課題の内容:
このアニメ評にもとづいて、次の問いに答えよ。
(a) この作品は何年に発売され、全何話か。
(b) キャラクター原案を担当したのは誰か。
(c) 制作の元請けを担当したのはどこか。

本文:
○ ○ ○ ○
1994年に発売されたオリジナルビデオアニメーション。雨宮慶太監督の低予算オリジナル特撮映画『ゼイラム』の前日譚としてつくられたSFアニメで、各30分で全6話。
1990年代後半の時点で視聴したことがあるが、全話をひとつのパッケージにまとめたDVDで二十数年ぶりに視聴した。
ライナーノートのインタビューによると、『ゼイラム』の高評価をえて、作品世界を拡張しようと実写の続編『ゼイラム2』とアニメを同時に発表したという、現在でも珍しいタイプの企画だったらしい。
ジャケット等のキービジュアルは素晴らしい。雨宮監督が友人のなかでひとりだけ美少女を描ける桂正和にキャラクター原案をたのみ、高橋ナオヒトのキャラクターデザイン*1でアニメに落としこんだ。当時のアニメ美少女では珍しい唇の色を変える色彩設計も成功している。高橋ナオヒトが作画監督と演出を担当しているOPもサブタイトルのインサートなどもシャレていて良い。
しかし本編の作画は手ばなしに良いとはいいがたい。原画クレジットを見ればほとんどスタジオジャイアンツの仕事らしいが、制作の元請けを担当した葦プロダクションの限界を感じる。
一応は線が多いデザインなりに動かしているし、全体をとおして崩れてはいないが、影が少なくて絵として簡素。第1話の背景動画もリピートに毛が生えたくらいで、記憶よりもたいしたことがなく、目を引くほどではない。第4話からはキャラクター作画の影がやや多くて見ごたえが生まれていたが、OVAとしては当時としても水準レベルだろう。最終決戦の第5話から第6話でようやく良いアクションや背景動画がちりばめられたくらい。
○ ○ ○ ○
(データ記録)
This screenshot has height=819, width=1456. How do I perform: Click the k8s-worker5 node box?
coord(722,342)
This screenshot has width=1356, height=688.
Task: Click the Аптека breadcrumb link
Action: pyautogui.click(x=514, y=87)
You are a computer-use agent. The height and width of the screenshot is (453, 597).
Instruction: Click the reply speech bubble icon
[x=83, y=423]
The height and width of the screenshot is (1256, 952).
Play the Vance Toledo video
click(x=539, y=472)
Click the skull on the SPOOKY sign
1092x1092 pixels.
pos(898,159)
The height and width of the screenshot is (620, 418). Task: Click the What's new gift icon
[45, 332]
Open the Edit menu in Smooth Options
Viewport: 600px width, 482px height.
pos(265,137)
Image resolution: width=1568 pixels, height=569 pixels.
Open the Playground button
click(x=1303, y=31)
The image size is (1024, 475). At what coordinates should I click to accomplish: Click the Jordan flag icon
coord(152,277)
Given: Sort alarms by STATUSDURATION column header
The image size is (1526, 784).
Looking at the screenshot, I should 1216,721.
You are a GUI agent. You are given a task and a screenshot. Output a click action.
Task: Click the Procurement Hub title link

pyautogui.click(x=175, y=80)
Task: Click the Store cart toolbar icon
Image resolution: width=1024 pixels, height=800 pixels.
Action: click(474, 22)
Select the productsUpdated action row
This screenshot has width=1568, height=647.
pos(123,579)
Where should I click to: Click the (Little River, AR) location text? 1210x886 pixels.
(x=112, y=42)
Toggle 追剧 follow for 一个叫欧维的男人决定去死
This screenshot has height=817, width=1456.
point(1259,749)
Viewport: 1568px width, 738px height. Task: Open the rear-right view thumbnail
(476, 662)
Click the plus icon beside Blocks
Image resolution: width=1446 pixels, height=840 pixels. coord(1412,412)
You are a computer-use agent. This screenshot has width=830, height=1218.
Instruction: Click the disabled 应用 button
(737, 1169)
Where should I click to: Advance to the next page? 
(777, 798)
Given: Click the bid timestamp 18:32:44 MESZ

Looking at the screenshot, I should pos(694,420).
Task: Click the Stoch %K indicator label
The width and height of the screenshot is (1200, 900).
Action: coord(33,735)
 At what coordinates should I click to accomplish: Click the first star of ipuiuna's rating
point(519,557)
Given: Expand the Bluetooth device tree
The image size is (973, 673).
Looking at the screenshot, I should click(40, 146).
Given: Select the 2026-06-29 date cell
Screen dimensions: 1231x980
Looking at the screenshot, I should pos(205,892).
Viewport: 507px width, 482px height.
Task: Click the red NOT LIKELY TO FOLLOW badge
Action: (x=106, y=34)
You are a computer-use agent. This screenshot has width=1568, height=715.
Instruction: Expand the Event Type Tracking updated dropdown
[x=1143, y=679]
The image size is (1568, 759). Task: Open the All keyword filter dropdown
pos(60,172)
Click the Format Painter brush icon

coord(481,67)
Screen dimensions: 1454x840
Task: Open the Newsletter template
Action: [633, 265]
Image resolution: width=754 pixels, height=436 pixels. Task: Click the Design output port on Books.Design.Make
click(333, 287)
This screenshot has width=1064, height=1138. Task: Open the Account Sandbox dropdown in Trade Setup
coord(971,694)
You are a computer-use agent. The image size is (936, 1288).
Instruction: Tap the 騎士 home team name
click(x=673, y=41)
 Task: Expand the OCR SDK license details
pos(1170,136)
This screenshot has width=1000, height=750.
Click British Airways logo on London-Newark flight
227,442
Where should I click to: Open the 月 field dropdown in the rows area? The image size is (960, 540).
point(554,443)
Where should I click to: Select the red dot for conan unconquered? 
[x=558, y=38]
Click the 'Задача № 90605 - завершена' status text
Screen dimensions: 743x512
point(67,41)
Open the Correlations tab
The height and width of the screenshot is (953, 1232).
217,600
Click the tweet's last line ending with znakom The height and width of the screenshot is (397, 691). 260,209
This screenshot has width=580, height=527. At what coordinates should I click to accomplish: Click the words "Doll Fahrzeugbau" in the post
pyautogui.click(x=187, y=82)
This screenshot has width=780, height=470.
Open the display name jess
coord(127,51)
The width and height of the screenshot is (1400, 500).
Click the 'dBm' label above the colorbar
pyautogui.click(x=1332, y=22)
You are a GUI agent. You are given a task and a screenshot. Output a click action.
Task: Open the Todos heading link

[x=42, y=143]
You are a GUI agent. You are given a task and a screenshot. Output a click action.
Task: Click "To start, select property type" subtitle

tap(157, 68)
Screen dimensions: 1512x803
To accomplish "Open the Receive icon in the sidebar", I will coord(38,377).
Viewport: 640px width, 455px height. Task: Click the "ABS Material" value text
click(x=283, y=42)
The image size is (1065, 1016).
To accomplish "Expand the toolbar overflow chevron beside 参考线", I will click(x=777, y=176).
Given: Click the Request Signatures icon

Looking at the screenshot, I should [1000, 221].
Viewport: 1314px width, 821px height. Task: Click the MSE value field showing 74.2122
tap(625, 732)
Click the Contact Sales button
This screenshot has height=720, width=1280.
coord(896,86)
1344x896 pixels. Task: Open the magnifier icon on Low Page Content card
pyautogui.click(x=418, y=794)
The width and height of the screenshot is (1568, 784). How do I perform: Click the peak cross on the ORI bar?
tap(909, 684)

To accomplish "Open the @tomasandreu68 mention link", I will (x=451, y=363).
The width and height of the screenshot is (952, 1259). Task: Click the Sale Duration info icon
○ ○ ○ ○
課題の解答:
(a) 1994年に発売され、全6話(各30分)。
(b) 桂正和。
(c) 葦プロダクション。